**Short exercise:** Copy out all the items again, changing each "Instruction" to "Command" and leaving the rest untouched.

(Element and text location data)

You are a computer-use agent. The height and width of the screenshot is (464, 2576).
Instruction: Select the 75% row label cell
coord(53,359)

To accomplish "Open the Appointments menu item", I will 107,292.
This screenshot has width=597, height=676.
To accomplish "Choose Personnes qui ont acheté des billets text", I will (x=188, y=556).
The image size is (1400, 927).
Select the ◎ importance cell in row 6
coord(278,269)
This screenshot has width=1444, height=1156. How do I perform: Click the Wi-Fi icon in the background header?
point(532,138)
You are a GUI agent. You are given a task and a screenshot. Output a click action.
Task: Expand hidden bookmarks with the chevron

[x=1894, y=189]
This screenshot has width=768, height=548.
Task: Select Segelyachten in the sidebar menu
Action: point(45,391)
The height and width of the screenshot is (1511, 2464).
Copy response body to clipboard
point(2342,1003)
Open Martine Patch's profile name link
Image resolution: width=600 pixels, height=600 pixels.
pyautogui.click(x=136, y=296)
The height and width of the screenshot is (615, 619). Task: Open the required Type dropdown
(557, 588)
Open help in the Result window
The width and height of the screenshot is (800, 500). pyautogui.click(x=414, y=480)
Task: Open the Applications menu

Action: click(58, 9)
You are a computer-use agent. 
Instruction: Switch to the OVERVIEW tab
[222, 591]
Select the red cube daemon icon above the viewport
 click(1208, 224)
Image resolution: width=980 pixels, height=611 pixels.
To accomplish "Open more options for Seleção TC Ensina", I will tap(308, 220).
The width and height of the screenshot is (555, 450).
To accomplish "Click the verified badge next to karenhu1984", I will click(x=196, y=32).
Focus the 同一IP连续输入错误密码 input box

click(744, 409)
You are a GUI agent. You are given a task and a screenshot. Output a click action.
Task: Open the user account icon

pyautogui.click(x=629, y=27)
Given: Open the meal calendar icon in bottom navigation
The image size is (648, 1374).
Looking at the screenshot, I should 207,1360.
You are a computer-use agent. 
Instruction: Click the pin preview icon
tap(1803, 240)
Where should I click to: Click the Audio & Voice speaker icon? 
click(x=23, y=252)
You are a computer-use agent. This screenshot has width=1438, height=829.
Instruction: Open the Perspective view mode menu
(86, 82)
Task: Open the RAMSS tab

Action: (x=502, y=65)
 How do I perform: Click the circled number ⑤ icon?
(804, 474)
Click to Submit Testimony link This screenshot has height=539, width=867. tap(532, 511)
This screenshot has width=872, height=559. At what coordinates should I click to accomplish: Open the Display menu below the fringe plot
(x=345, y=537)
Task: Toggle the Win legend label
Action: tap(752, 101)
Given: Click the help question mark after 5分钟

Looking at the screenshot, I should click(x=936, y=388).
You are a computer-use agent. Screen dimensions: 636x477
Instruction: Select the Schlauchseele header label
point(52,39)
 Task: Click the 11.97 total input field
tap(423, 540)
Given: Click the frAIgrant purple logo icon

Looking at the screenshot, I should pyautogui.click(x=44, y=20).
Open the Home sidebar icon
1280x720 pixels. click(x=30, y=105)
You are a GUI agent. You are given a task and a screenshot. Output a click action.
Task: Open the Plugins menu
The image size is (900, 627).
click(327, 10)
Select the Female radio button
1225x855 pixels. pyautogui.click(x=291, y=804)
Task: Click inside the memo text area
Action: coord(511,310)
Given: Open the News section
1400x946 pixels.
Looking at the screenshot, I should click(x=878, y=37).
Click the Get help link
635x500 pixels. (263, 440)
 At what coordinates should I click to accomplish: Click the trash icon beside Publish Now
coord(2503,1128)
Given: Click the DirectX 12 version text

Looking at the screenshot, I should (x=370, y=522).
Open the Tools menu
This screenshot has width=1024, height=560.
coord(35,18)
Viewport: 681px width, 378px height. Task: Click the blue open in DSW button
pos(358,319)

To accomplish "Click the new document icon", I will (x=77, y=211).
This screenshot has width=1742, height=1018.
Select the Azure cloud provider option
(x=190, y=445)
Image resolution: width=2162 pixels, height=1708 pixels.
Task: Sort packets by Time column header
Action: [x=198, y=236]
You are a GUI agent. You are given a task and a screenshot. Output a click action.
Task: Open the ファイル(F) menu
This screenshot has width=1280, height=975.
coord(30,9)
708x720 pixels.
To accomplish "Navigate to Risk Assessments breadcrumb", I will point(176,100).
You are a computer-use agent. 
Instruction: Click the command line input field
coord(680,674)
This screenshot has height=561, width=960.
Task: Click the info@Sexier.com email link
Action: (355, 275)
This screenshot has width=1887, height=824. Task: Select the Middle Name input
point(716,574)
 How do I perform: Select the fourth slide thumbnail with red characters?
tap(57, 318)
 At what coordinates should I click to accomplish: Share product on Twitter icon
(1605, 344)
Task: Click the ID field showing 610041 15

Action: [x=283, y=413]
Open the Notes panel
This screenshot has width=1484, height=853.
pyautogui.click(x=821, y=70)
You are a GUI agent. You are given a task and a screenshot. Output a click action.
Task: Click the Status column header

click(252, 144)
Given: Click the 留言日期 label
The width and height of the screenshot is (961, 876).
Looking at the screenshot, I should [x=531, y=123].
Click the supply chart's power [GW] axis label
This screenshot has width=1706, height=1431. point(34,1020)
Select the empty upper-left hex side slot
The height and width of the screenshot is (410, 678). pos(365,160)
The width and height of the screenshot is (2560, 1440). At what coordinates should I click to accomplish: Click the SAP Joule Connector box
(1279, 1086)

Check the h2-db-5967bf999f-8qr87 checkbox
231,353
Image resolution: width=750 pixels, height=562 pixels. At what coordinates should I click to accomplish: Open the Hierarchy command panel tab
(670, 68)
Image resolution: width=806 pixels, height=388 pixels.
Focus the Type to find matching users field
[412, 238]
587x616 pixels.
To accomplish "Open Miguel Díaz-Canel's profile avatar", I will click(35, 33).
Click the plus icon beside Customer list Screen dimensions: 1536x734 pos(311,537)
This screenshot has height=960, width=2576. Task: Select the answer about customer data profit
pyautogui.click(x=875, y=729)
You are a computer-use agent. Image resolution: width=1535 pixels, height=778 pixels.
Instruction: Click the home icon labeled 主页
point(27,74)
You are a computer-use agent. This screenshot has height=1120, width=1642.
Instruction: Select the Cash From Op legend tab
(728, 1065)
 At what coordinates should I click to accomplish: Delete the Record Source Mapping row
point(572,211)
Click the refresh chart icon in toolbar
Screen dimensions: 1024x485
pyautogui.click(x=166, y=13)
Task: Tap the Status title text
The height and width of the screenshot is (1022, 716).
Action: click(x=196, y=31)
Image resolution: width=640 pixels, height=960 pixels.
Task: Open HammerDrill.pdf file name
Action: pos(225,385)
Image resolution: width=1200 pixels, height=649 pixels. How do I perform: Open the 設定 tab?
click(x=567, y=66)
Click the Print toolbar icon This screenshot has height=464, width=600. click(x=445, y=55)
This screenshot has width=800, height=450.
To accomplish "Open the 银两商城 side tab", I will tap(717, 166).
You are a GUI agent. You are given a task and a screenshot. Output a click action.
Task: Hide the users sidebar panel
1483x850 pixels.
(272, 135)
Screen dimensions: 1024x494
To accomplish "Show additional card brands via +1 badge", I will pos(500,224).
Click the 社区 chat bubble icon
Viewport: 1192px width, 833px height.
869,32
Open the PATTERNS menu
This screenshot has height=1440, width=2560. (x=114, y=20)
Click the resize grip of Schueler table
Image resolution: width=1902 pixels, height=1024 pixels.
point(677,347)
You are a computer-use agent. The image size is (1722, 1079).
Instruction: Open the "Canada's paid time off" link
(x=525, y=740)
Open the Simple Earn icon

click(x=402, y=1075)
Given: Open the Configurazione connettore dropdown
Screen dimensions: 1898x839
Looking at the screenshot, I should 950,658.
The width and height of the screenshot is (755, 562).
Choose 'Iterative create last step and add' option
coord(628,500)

**Final result:**
You are a computer-use agent. The height and width of the screenshot is (464, 2576).
Command: Select the 75% row label cell
coord(53,359)

To accomplish "Open the Appointments menu item", I will 107,292.
This screenshot has width=597, height=676.
To accomplish "Choose Personnes qui ont acheté des billets text", I will (x=188, y=556).
The image size is (1400, 927).
Select the ◎ importance cell in row 6
coord(278,269)
This screenshot has width=1444, height=1156. How do I perform: Click the Wi-Fi icon in the background header?
point(532,138)
You are a GUI agent. You are given a task and a screenshot. Output a click action.
Task: Expand hidden bookmarks with the chevron

[x=1894, y=189]
This screenshot has width=768, height=548.
Task: Select Segelyachten in the sidebar menu
Action: point(45,391)
The height and width of the screenshot is (1511, 2464).
Copy response body to clipboard
point(2342,1003)
Open Martine Patch's profile name link
Image resolution: width=600 pixels, height=600 pixels.
pyautogui.click(x=136, y=296)
The height and width of the screenshot is (615, 619). Task: Open the required Type dropdown
(557, 588)
Open help in the Result window
The width and height of the screenshot is (800, 500). pyautogui.click(x=414, y=480)
Task: Open the Applications menu

Action: click(58, 9)
You are a computer-use agent. 
Command: Switch to the OVERVIEW tab
[222, 591]
Select the red cube daemon icon above the viewport
 click(1208, 224)
Image resolution: width=980 pixels, height=611 pixels.
To accomplish "Open more options for Seleção TC Ensina", I will tap(308, 220).
The width and height of the screenshot is (555, 450).
To accomplish "Click the verified badge next to karenhu1984", I will click(x=196, y=32).
Focus the 同一IP连续输入错误密码 input box

click(744, 409)
You are a GUI agent. You are given a task and a screenshot. Output a click action.
Task: Open the user account icon

pyautogui.click(x=629, y=27)
Given: Open the meal calendar icon in bottom navigation
The image size is (648, 1374).
Looking at the screenshot, I should 207,1360.
You are a computer-use agent. 
Command: Click the pin preview icon
tap(1803, 240)
Where should I click to: Click the Audio & Voice speaker icon? 
click(x=23, y=252)
You are a computer-use agent. This screenshot has width=1438, height=829.
Command: Open the Perspective view mode menu
(86, 82)
Task: Open the RAMSS tab

Action: (x=502, y=65)
 How do I perform: Click the circled number ⑤ icon?
(804, 474)
Click to Submit Testimony link This screenshot has height=539, width=867. tap(532, 511)
This screenshot has width=872, height=559. At what coordinates should I click to accomplish: Open the Display menu below the fringe plot
(x=345, y=537)
Task: Toggle the Win legend label
Action: tap(752, 101)
Given: Click the help question mark after 5分钟

Looking at the screenshot, I should click(x=936, y=388).
You are a computer-use agent. Screen dimensions: 636x477
Command: Select the Schlauchseele header label
point(52,39)
 Task: Click the 11.97 total input field
tap(423, 540)
Given: Click the frAIgrant purple logo icon

Looking at the screenshot, I should pyautogui.click(x=44, y=20).
Open the Home sidebar icon
1280x720 pixels. click(x=30, y=105)
You are a GUI agent. You are given a task and a screenshot. Output a click action.
Task: Open the Plugins menu
The image size is (900, 627).
click(327, 10)
Select the Female radio button
1225x855 pixels. pyautogui.click(x=291, y=804)
Task: Click inside the memo text area
Action: coord(511,310)
Given: Open the News section
1400x946 pixels.
Looking at the screenshot, I should click(x=878, y=37).
Click the Get help link
635x500 pixels. (263, 440)
 At what coordinates should I click to accomplish: Click the trash icon beside Publish Now
coord(2503,1128)
Given: Click the DirectX 12 version text

Looking at the screenshot, I should (x=370, y=522).
Open the Tools menu
This screenshot has width=1024, height=560.
coord(35,18)
Viewport: 681px width, 378px height. Task: Click the blue open in DSW button
pos(358,319)

To accomplish "Click the new document icon", I will (x=77, y=211).
This screenshot has width=1742, height=1018.
Select the Azure cloud provider option
(x=190, y=445)
Image resolution: width=2162 pixels, height=1708 pixels.
Task: Sort packets by Time column header
Action: [x=198, y=236]
You are a GUI agent. You are given a task and a screenshot. Output a click action.
Task: Open the ファイル(F) menu
This screenshot has width=1280, height=975.
coord(30,9)
708x720 pixels.
To accomplish "Navigate to Risk Assessments breadcrumb", I will point(176,100).
You are a computer-use agent. 
Command: Click the command line input field
coord(680,674)
This screenshot has height=561, width=960.
Task: Click the info@Sexier.com email link
Action: (355, 275)
This screenshot has width=1887, height=824. Task: Select the Middle Name input
point(716,574)
 How do I perform: Select the fourth slide thumbnail with red characters?
tap(57, 318)
 At what coordinates should I click to accomplish: Share product on Twitter icon
(1605, 344)
Task: Click the ID field showing 610041 15

Action: [x=283, y=413]
Open the Notes panel
This screenshot has width=1484, height=853.
pyautogui.click(x=821, y=70)
You are a GUI agent. You are given a task and a screenshot. Output a click action.
Task: Click the Status column header

click(252, 144)
Given: Click the 留言日期 label
The width and height of the screenshot is (961, 876).
Looking at the screenshot, I should [x=531, y=123].
Click the supply chart's power [GW] axis label
This screenshot has width=1706, height=1431. point(34,1020)
Select the empty upper-left hex side slot
The height and width of the screenshot is (410, 678). pos(365,160)
The width and height of the screenshot is (2560, 1440). At what coordinates should I click to accomplish: Click the SAP Joule Connector box
(1279, 1086)

Check the h2-db-5967bf999f-8qr87 checkbox
231,353
Image resolution: width=750 pixels, height=562 pixels. At what coordinates should I click to accomplish: Open the Hierarchy command panel tab
(670, 68)
Image resolution: width=806 pixels, height=388 pixels.
Focus the Type to find matching users field
[412, 238]
587x616 pixels.
To accomplish "Open Miguel Díaz-Canel's profile avatar", I will click(35, 33).
Click the plus icon beside Customer list Screen dimensions: 1536x734 pos(311,537)
This screenshot has height=960, width=2576. Task: Select the answer about customer data profit
pyautogui.click(x=875, y=729)
You are a computer-use agent. Image resolution: width=1535 pixels, height=778 pixels.
Command: Click the home icon labeled 主页
point(27,74)
You are a computer-use agent. This screenshot has height=1120, width=1642.
Command: Select the Cash From Op legend tab
(728, 1065)
 At what coordinates should I click to accomplish: Delete the Record Source Mapping row
point(572,211)
Click the refresh chart icon in toolbar
Screen dimensions: 1024x485
pyautogui.click(x=166, y=13)
Task: Tap the Status title text
The height and width of the screenshot is (1022, 716).
Action: click(x=196, y=31)
Image resolution: width=640 pixels, height=960 pixels.
Task: Open HammerDrill.pdf file name
Action: pos(225,385)
Image resolution: width=1200 pixels, height=649 pixels. How do I perform: Open the 設定 tab?
click(x=567, y=66)
Click the Print toolbar icon This screenshot has height=464, width=600. click(x=445, y=55)
This screenshot has width=800, height=450.
To accomplish "Open the 银两商城 side tab", I will tap(717, 166).
You are a GUI agent. You are given a task and a screenshot. Output a click action.
Task: Hide the users sidebar panel
1483x850 pixels.
(272, 135)
Screen dimensions: 1024x494
To accomplish "Show additional card brands via +1 badge", I will pos(500,224).
Click the 社区 chat bubble icon
Viewport: 1192px width, 833px height.
869,32
Open the PATTERNS menu
This screenshot has height=1440, width=2560. (x=114, y=20)
Click the resize grip of Schueler table
Image resolution: width=1902 pixels, height=1024 pixels.
point(677,347)
You are a computer-use agent. The image size is (1722, 1079).
Command: Open the "Canada's paid time off" link
(x=525, y=740)
Open the Simple Earn icon

click(x=402, y=1075)
Given: Open the Configurazione connettore dropdown
Screen dimensions: 1898x839
Looking at the screenshot, I should 950,658.
The width and height of the screenshot is (755, 562).
Choose 'Iterative create last step and add' option
coord(628,500)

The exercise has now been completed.